Frassica não poupou nem a postura: o ‘verdadeiro apresentador’ deve se apresentar impecável, bem penteado, barbeado, com estômago vazio, sem tocar-se nem coçar-se. A lista inclui conexões sociais — ser ‘ammanicato’, ter amigos na política, no Vaticano, na guarda florestal, na bocciofila — como se o poder do apresentador nascesse mais de redes e protocolos do que de talento puro. É um pequeno tratado irônico sobre autoridade mediática: o Decamerone se transforma em um manual de sobrevivência ao vivo.
O gesto final foi tão risonho quanto pontual: Frassica apontou que o bom apresentador deve também ser diretor artístico e ‘recusar Jalisse e Albano’ — uma piada que remete aos déjà-vus do Festival e à necessidade de renovar repertórios.
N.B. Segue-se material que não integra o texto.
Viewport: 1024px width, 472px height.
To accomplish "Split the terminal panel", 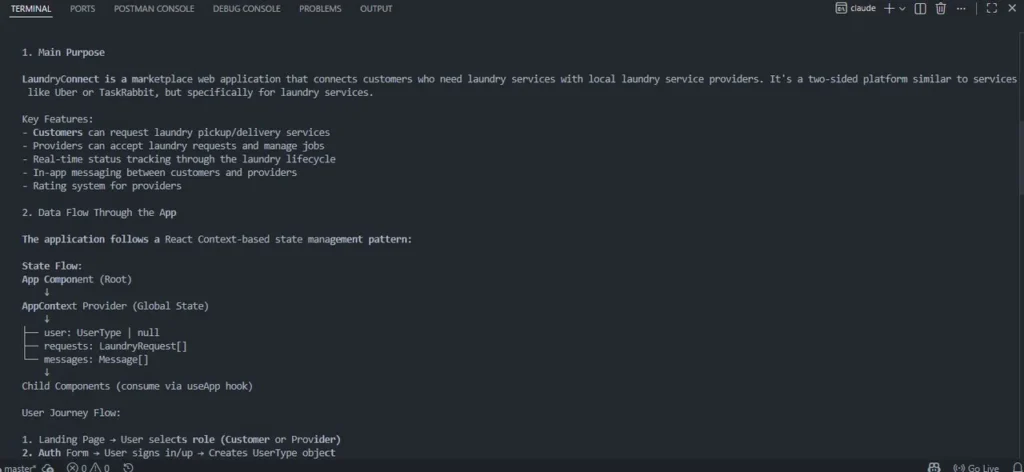I will [920, 8].
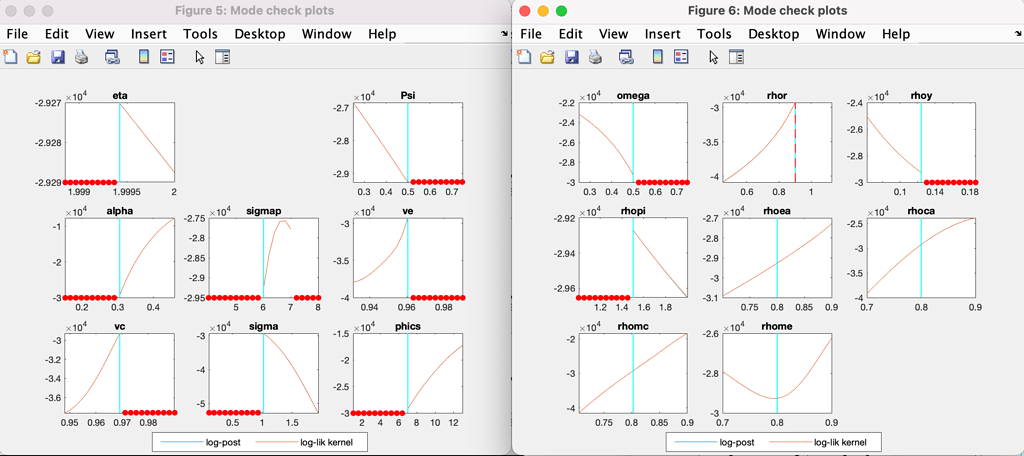Screen dimensions: 1024x456
Task: Insert a colorbar in Figure 5
Action: tap(145, 57)
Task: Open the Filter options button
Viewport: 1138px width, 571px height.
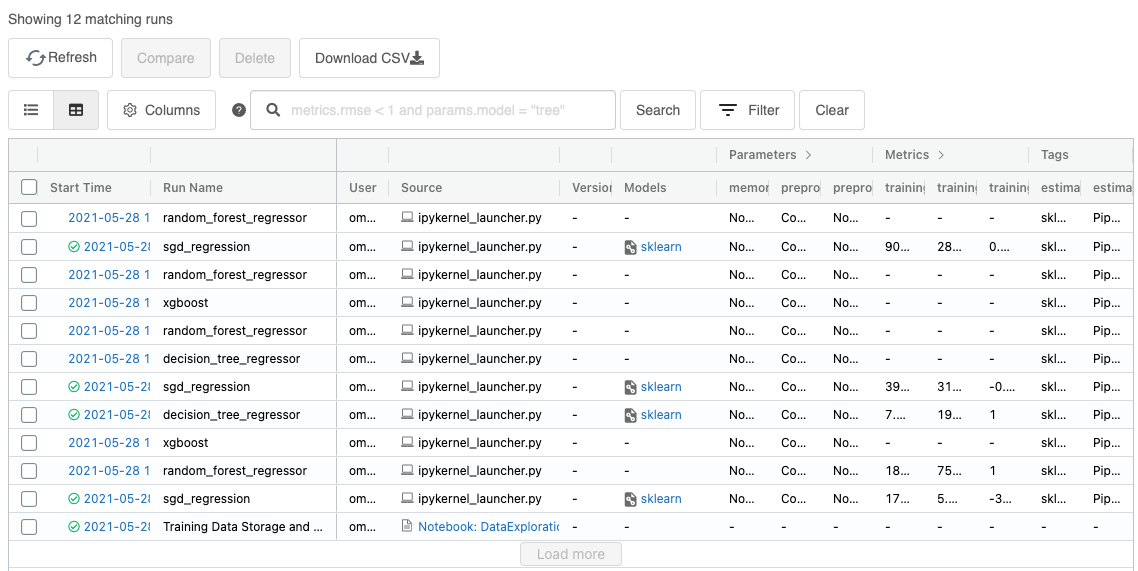Action: (748, 110)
E, como num loop referencial, pediu que fosse repetido o código ‘3, Lucio Corsi…’, ecoando o ano anterior e sublinhando a ideia de serialidade no espetáculo televisivo.
Mais do que risadas, o que Frassica ofereceu foi um reframe: o que parece uma sequência de gags é, na verdade, um comentário ácido sobre as expectativas e contradições do showbiz italiano. Como observadora do zeitgeist, é impossível não perceber nesse número um pequeno espelho do nosso tempo — o riso funciona como catarse e como lupa. Se o Festival é palco, o ‘Decamerone’ de Frassica é o roteiro oculto que nos lembra que, por trás da festa, pulsa um teatro social pronto a ser desconstruído entre uma piada e outra.